Who woofs the Woofmen?
Woof. Perhaps the biggest problem with Watchmen* was how flat-out boring it was. On that particular note, A.O. Scott already got the best zing in with his review in the New York Times on Friday:
Dr. Manhattan’s existence is busy and fairly melancholy, but I do envy him his ability to perceive every moment of past and future time as a part of a continuous present. If I had that power, the 2 hours 40 minutes of Zack Snyder’s grim and grisly excursion into comic-book mythology might not have felt quite so interminable.
“Give me back my zing!” — Zingschach.
But boredom is just one problem, of which this movie has a million. Let’s talk about some of them:
*Unless otherwise indicated, any proposed problems with Watchmen are problems with the movie alone and not at all with the book on which the movie is based. The book is great.
Things start off badly with the opening credits (sorry, Anthony Lane). Sure, they give newcomers a well-paced history of the Watchmen’s origins, but the whole thing is so Forrest Gump-y as to be laughable. Oh, look, Mister Manhattan shaking hands with JFK! I recognize that the (again, great) source material presents this story in an alternate-universe where these characters interact with a cast of real-life historical figures, but that doesn’t make it not silly when you CGI them in and overdub it with Bob Dylan’s “The Times They Are A-Changin’.”
The movie is visually beautiful. I think we will all agree on that. Every frame is really well designed. It looks really expensive. Especially Dr. Manhattan’s carefully CGI-ed dick, which gently waved in some non-existent breeze.

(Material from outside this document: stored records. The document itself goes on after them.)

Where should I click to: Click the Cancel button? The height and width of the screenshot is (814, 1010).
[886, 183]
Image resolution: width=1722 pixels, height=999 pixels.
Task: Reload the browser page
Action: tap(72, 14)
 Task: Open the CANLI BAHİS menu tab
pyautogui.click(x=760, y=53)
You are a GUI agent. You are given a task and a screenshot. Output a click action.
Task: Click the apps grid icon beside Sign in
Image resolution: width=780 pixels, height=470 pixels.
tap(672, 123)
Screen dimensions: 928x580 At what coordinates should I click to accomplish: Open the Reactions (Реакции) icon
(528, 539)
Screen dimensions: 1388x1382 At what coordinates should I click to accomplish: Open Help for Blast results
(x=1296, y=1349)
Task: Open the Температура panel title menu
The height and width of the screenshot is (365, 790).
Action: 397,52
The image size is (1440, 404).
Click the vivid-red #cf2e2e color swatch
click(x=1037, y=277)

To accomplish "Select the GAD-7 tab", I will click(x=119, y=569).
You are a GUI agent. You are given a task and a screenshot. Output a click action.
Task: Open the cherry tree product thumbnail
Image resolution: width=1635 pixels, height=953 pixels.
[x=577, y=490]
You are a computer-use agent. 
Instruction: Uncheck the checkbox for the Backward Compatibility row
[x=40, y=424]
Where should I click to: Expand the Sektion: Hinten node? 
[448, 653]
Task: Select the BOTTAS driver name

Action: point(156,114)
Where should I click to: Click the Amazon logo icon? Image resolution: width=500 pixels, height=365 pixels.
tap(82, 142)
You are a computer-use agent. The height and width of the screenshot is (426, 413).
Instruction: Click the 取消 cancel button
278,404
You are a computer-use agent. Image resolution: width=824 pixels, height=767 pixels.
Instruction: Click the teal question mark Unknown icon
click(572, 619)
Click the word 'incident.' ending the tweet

But lush, willow-tree-dick-filled visuals will only get you so far. They have to work in support of something else.
For example, good acting. Of which there is none in this movie. Well, Jackie Earle Haley was actually pretty good as a mask-less Rorschach. The thing is, I’m not saying anyone in this movie is a bad actor. It was one of those rare instances when you can tell that the fault for terrible performances falls squarely on the shoulders of the director. You get the sense that “visionary” directory Zak Snyder has never met an actual human being before, but that he’s read a lot about them in 20-year-old comic books.
Smarter people than I have talked about the film’s over-reliance on the source material; how creating an alternate 1985 when even a look at the actual 1985 would hold little relevance or meaning to a contemporary audience. It’s true that the Cold War now seems somehow quaint, and/or at the very least, resolved. For a world facing actual conflicts up down all over the place, an elaborate evil villain superhero scheme to resolve tensions between the United States and Russia is an echoless throwback. Nothing tracks.**
But even in simpler terms, the film drops the ball on the book’s remaining salience with its weird insistence on graphic violence. Where the book dealt anxiously with the conflicted morality of violence and the human tendency towards self-destruction, the movie unapologetically basks in it, Eli Roth style. Heads are cleaved in. The walls run slick with blood. At one point, Rorschach is in prison, and he attacks a fellow inmate by throwing a vat of boiling oil in his face. The camera lingered on a gratuitous shot of a man screaming as his eyes bubbled in his head, and the audience, at least the audience where I saw the movie, cheered. Perfect.
Perhaps the problem with adapting comic books (or graphic novels) for the screen, especially when you do such a fastidious job of using the original source material, is that there’s often a translation-feedback-loop. Comic books are a cinematic medium, and often take their visual cues from movies, but they’re not movies. And when you turn them into movies, the effect is like using BabelFish to translate English into Portuguese and then back into English.
But BabelFish loops aside, even as an action movie, Watchmen fails. There are no major set pieces, the fight scenes that do occur are turgid and silly, like they were choreographed by 14-year-olds in someone’s backyard.
And yes, that bad-ideas-jeans sex scene.
Obviously, not everyone agrees with me. Roger Ebert liked it so much he plans on seeing it a second time. And of course Sexman:
**ADDENDUM: This is not a suggestion that the movie should have been a modern update, with Ozymandias faking an Al-Qaeda attack or some Team America nonsense. An updating of the material would not only offend fanboys, it would sap the original text of its actual meaning and render the movie a parody of the book. THE POINT here is that the lack of energy in this political moment provides yet another reason why this movie never needed to be made in the first place. Superheroes are parables, and parables need to be relevant to the life we currently live to have any meaning.